Problem requirements =
Write out the data below without changing a single character.

Provided entries =
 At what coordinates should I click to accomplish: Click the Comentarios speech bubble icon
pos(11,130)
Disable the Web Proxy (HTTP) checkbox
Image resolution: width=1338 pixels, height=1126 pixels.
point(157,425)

Full solution =
 At what coordinates should I click to accomplish: Click the Comentarios speech bubble icon
pos(11,130)
Disable the Web Proxy (HTTP) checkbox
Image resolution: width=1338 pixels, height=1126 pixels.
point(157,425)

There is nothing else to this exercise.